Not many people believed the CEOs, least of all Kellar. In the early 1980’s Kellar and one of his graduate students, Rochelle Schwartz, had shown that chronic administration of nicotine actually increases the number of nicotinic receptors in rat brains. Then, in the early 1990’s, Kellar and his colleagues Martha Dávila-García, PhD, of Georgetown and David Perry, PhD of George Washington University, produced autoradiographic images of nicotinic receptors in the brains of long-time smokers. The images showed that the postmortem brains of smokers had substantially more of these receptors than did brains of non-smokers. The connection between the chronic exposure to nicotine via smoking and the increased receptors was clear.

Kellar, a professor of pharmacology at Georgetown University Medical Center, was told those pictures helped convince the FDA to seek regulation of nicotine in cigarettes, which led Congressman Henry Waxman, chair of the House Subcommittee on Health and the Environment, to haul the CEOs up to their feet to swear the infamous oath.

“We don’t understand addiction for any drug, but nicotine is almost surely the most harmful of all drug addictions,” says Kellar. “The CDC estimates that lifelong smokers in the United States lose 12-14 years of life.”

Although much progress has been made in understanding the effects of nicotine in the brain, scientists still don’t understand the cellular changes that result in addiction. Now, however, Kellar and his laboratory colleague, Yingxian Xiao, PhD, are proposing a theory that he admits is controversial, but which he says makes sense if one considers how the brain responds in other contexts.
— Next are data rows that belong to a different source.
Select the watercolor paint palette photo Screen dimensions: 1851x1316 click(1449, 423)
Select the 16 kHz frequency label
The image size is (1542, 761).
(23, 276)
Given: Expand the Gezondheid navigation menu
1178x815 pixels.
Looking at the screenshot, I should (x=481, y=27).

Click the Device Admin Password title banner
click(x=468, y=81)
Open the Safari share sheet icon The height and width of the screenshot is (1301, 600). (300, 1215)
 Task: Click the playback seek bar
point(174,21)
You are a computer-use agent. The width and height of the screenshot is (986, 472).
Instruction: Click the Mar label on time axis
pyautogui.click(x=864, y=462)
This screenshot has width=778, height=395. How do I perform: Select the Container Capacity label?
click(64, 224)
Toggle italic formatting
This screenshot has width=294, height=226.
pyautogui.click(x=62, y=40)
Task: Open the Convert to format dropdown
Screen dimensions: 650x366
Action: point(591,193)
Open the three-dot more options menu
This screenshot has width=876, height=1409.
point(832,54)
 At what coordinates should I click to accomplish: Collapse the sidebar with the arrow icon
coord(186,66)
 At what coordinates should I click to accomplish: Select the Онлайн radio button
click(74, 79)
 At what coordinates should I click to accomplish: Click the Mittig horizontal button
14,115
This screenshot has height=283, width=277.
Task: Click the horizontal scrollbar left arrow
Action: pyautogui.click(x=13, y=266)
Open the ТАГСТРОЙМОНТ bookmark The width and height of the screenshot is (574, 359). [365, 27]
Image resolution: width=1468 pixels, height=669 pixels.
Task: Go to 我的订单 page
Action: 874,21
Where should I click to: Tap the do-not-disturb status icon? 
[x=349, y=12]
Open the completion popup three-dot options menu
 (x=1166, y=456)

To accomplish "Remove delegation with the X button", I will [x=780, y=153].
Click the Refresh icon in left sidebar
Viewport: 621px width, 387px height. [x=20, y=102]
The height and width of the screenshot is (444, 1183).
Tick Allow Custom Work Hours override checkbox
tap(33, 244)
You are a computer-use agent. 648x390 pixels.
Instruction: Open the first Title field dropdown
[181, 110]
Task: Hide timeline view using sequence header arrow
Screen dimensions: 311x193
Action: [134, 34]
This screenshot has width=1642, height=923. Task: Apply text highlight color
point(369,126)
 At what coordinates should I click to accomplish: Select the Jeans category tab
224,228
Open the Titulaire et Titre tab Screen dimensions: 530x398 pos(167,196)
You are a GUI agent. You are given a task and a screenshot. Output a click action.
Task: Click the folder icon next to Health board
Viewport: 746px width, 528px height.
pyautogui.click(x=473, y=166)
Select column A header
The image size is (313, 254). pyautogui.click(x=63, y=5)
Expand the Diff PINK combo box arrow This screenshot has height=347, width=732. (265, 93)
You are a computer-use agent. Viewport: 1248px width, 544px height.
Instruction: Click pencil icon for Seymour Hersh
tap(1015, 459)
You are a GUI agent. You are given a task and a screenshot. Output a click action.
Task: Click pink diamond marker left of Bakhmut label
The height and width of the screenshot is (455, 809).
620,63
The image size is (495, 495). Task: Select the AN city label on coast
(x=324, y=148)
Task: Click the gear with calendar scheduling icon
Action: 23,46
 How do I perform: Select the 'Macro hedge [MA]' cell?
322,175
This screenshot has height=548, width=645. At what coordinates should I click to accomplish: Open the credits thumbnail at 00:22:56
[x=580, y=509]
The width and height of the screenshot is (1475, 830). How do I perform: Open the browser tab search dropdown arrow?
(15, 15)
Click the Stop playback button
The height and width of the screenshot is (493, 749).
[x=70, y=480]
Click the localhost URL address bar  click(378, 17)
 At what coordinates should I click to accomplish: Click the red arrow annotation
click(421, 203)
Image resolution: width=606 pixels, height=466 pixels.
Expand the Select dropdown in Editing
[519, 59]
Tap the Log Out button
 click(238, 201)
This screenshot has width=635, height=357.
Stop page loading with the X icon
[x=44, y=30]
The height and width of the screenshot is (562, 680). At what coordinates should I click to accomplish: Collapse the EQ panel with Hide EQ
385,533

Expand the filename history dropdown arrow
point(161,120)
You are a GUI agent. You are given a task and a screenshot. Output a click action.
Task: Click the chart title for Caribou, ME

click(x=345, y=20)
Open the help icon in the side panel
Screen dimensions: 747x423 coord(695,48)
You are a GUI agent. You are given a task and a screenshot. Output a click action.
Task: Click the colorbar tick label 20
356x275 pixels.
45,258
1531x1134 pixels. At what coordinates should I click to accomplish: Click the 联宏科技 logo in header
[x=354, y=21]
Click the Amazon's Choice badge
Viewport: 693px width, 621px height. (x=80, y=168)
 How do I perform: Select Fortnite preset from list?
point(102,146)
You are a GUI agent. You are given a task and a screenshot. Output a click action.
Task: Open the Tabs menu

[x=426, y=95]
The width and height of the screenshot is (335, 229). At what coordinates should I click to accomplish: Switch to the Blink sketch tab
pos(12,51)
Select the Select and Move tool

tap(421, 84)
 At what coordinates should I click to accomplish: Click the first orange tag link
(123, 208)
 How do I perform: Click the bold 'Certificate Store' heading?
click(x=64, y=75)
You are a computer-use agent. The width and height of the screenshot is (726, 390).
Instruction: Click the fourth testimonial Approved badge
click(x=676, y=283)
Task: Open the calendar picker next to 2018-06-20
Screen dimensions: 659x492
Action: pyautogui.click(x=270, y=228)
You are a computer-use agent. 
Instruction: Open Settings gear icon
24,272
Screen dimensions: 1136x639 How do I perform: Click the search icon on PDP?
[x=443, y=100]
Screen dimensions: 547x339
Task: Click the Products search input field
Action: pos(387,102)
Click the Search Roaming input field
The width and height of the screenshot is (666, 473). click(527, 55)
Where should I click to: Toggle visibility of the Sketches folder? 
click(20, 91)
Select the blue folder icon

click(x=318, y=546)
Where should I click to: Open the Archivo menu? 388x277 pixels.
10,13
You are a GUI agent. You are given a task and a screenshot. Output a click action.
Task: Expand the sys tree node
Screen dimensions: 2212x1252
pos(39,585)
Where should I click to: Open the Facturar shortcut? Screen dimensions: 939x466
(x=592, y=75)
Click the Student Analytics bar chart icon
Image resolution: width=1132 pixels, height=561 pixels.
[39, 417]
Kellar believes that nicotine works to keep nicotinic receptors in a desensitized state, and that the cycle of addiction happens when the only way to keep those receptors from being reactivated is to take in more nicotine by smoking another cigarette. “If a person doesn’t smoke for 2 or 3 hours, the receptors become active again, and because smokers have more of these receptors in their brains, this activity increases feelings of anxiety and craving,” he says. “A smoker has learned that the easiest way to relieve this discomfort is to smoke another cigarette, which turns off these receptors by desensitizing them. And that starts up the cycle all over again.

“It is probably similar to what happens when we are hungry. Signals in our brains tell us when we need to eat, and when we do, they quiet down until we are hungry again,” Kellar says.

The theory is somewhat contentious, he says, because it proposes that nicotine’s addictive effects are due primarily to turning off (desensitizing) these nicotinic receptors in the brain, whereas most studies have focused on nicotine’s effect to turn on the receptors.

Kellar is working with GUMC’s Drug Discovery Program Director Milton Brown, MD, PhD, on agents that can desensitize certain subtypes of nicotinic receptors as a potential way to help smokers stop using cigarettes. One compound is already being tested in animals at Duke University Medical Center, in collaboration with Kellar’s group.

As he advances his notions of addiction, Kellar is also looking into how nicotine may actually be helpful for some ailing brains. “Under some conditions, nicotine can increase focus and concentration and enhance performance in certain cognitive tests,” he says. He is part of a multi-center research group that has just completed an early-phase clinical trial testing the use of nicotine patches in 74 patients with a disorder known as minimal cognitive impairment, and the group hopes to secure funding for a much larger study to determine if nicotine can slow the progression of minimal cognitive impairment to Alzheimer’s disease.

“Nicotinic receptors mediate important effects in the brain, and they need to be understood for both their positive and negative aspects,” Kellar says. “There are still many important questions left to explore.”